Finding the average colour of my town

Wilbert Tabone, PhD
CyberCoffee
Published in
4 min readSep 24, 2018

This story was originally published in Maltese for a local publication.

In a previous story I had gone through the technicalities of finding the average colour in a digital image. Following that article, I had thought it cool to try an experiment in my own hometown for one of its own local annual publications.

Meet Kirkop, a small village in Malta

Kirkop (Maltese: Ħal Kirkop) is a village in the Southern Region of Malta. It is found near the Malta International Airport, and has been inhabited since pre-history.

Population (2014) — c. 2,191.

Source: Wikipedia

Data Collection

The small scale of the village made it quite easy to capture data and conduct the experiment in a relatively short amount of time.

A slightly overcast day was selected for photo shooting in order to have neutral lighting on the entire street and urban infrastructure.

I went around the village, taking a particular route that covered the majority of streets and took photos of building façades, streetscapes and rural regions. Here are some of the pictures I took:

The Experiment

As a proof-of-concept, I took the first 100 captured images into consideration. These were placed into a data directory and labelled as imgN.jpg, where N = [0, 100), ie: 0 ≤ N < 100.

Every image was batch (one after the other) imported into a dynamic list (ArrayList object) and the average colour of every image was found and placed into another list.

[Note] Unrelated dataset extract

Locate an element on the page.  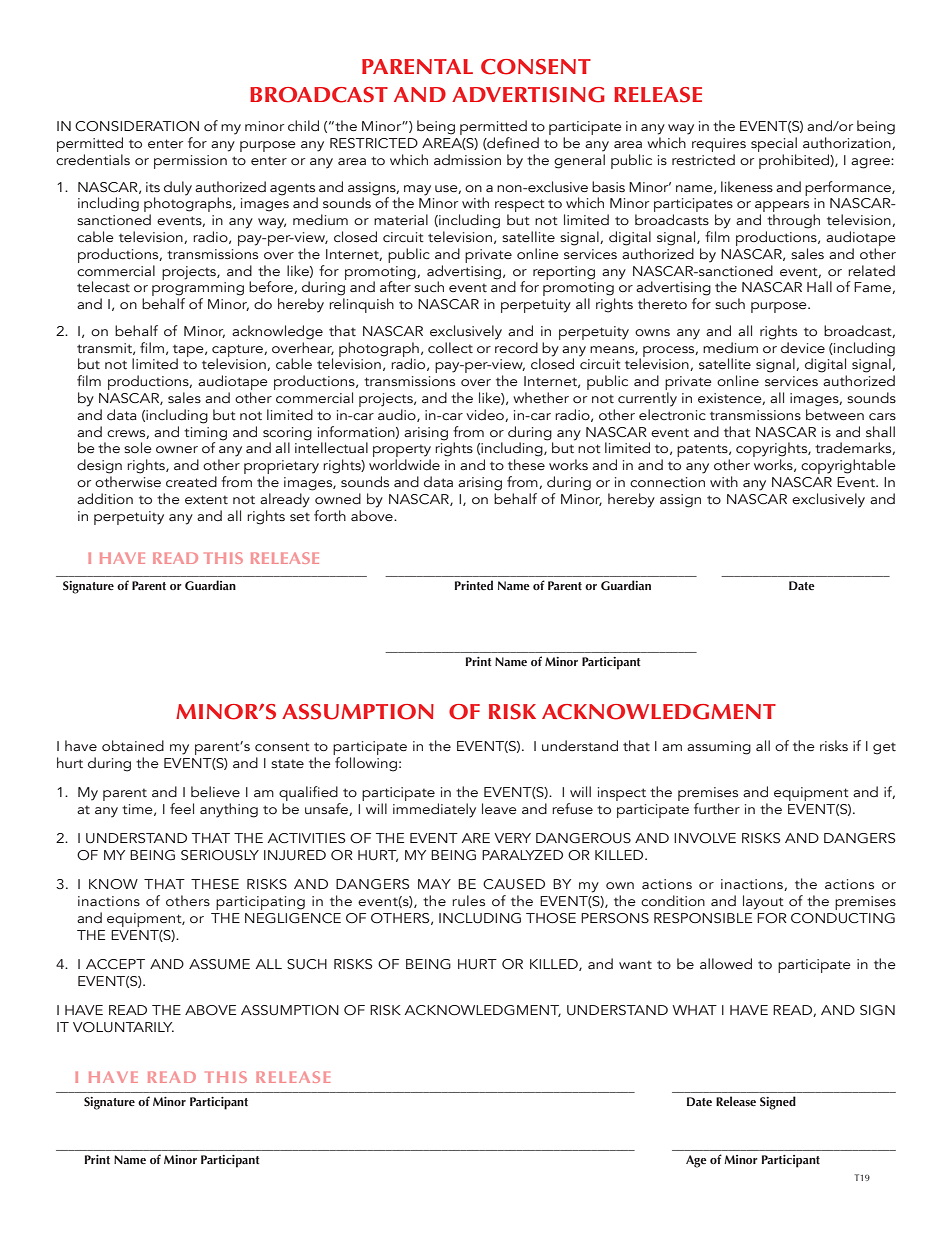
leave is located at coordinates (499, 808).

So now we have a list of 100 colours, each significantly representative of particular areas and structures in the village. In order to find the overall average colour of these signifying colours, I decided to produce a mosaic equally featuring every colour and subsequently processing this mosiac through the same average colour finding algorithm.

The dimensions of the mosaic grid and each cell size were calculated as so:

int numberOfImages = averageColorList.size();
int roundedGridNum = ceil(sqrt(numberOfImages));
int ts = SZ/roundedGridNum; //tileSize, where const SZ = 800

Where, the square root of the list is found to the nearest upper rounded number to give the grid dimensions. In this case, with a 100 images, the result was a precise 10 (no need for rounding). Hence, a 10 * 10 grid was produced with each square cell dimension of SZ/roundedGridNum = 800/10 = 80px.

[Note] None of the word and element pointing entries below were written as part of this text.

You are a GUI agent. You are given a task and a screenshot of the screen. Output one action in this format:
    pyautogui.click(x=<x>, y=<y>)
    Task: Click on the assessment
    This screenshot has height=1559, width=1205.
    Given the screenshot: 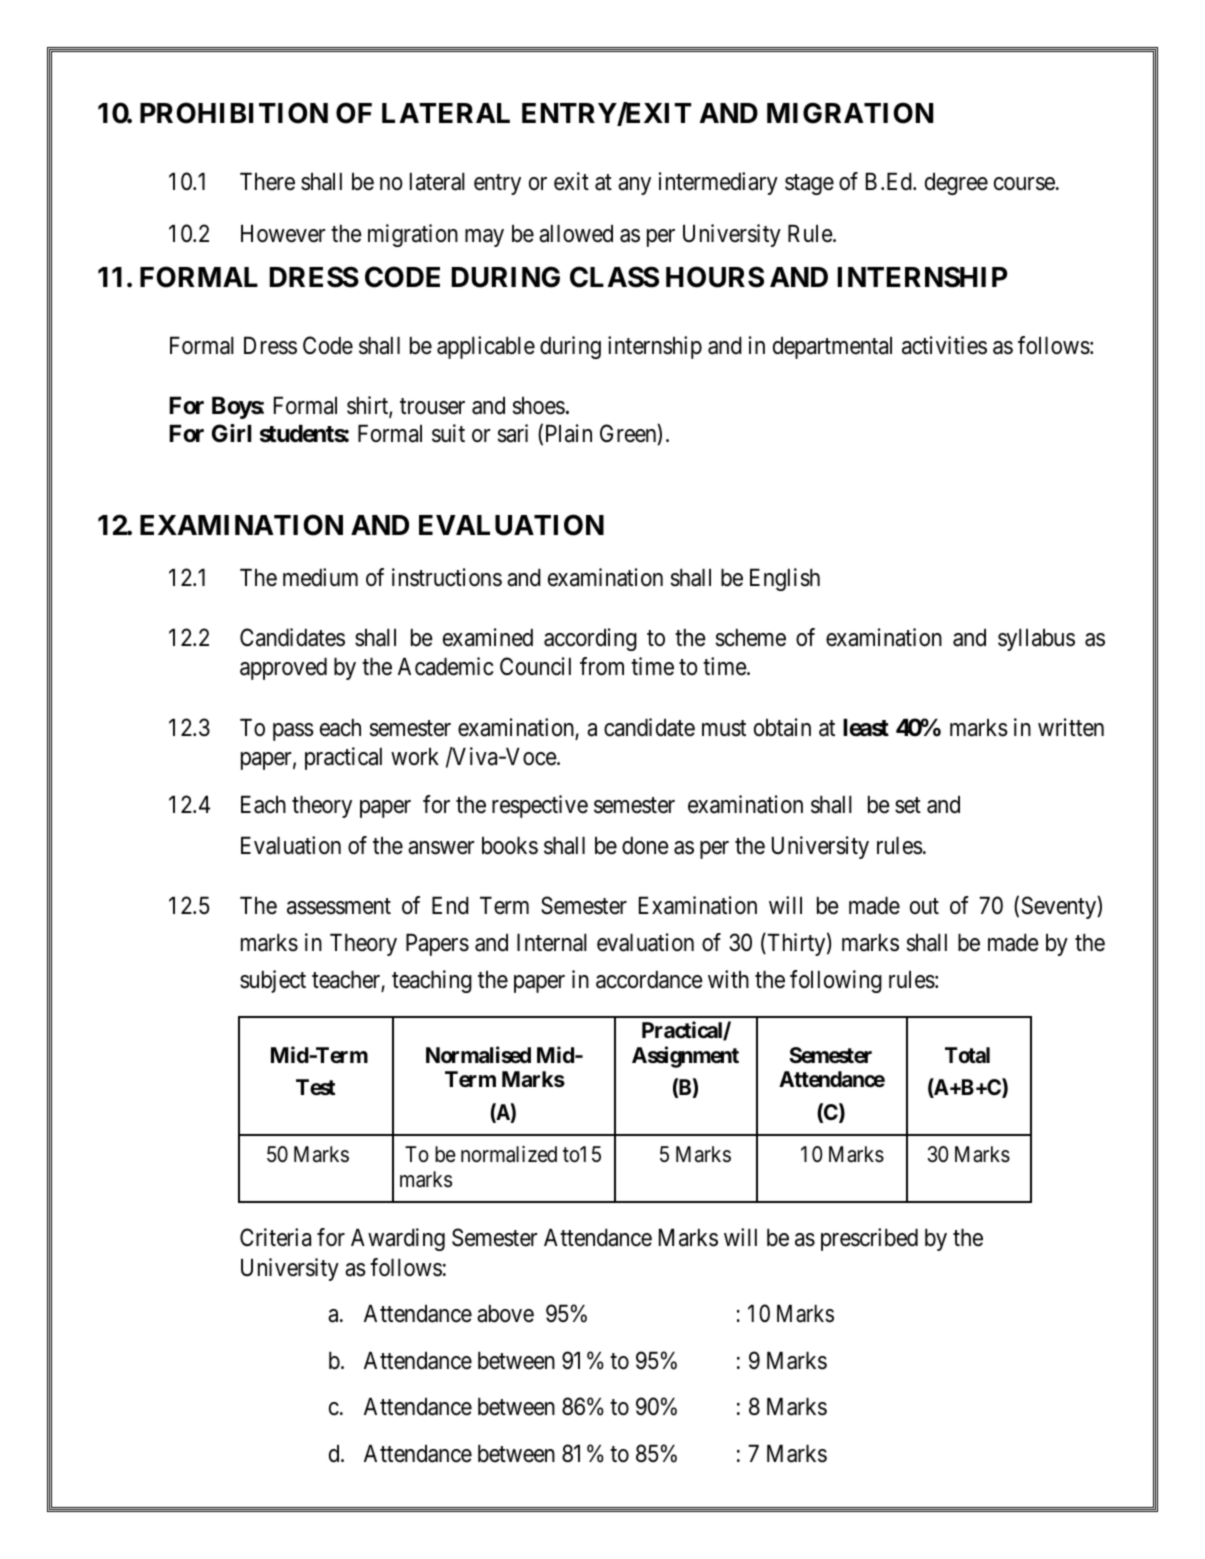 What is the action you would take?
    pyautogui.click(x=339, y=907)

The generated mosaic image.

Result

The mosaic structure, which was drawn using rectangles, was saved to disk and reloaded on screen as an image. Upon clicking the mouse, the application processed the input image on screen (ie: the mosaic) and found its average colour, subsequently filling the entire viewport of the application with it. This colour is therefore the ‘overall average colour’ of the village. It was found to be: #A2998E (RGB: 162,153,142).

Source: https://www.color-hex.com/color/a2998e

This image subset was comprehensive enough to offer a good indication of where the average colour palette is derived from. The resultant colour #A2998E is quite acceptable as a result, due to the stone colour tone and the amount of asphalt in the roads. Looking at the selection of input images provided above, one can easily deduce the greyish colour tones present in each image just by observation.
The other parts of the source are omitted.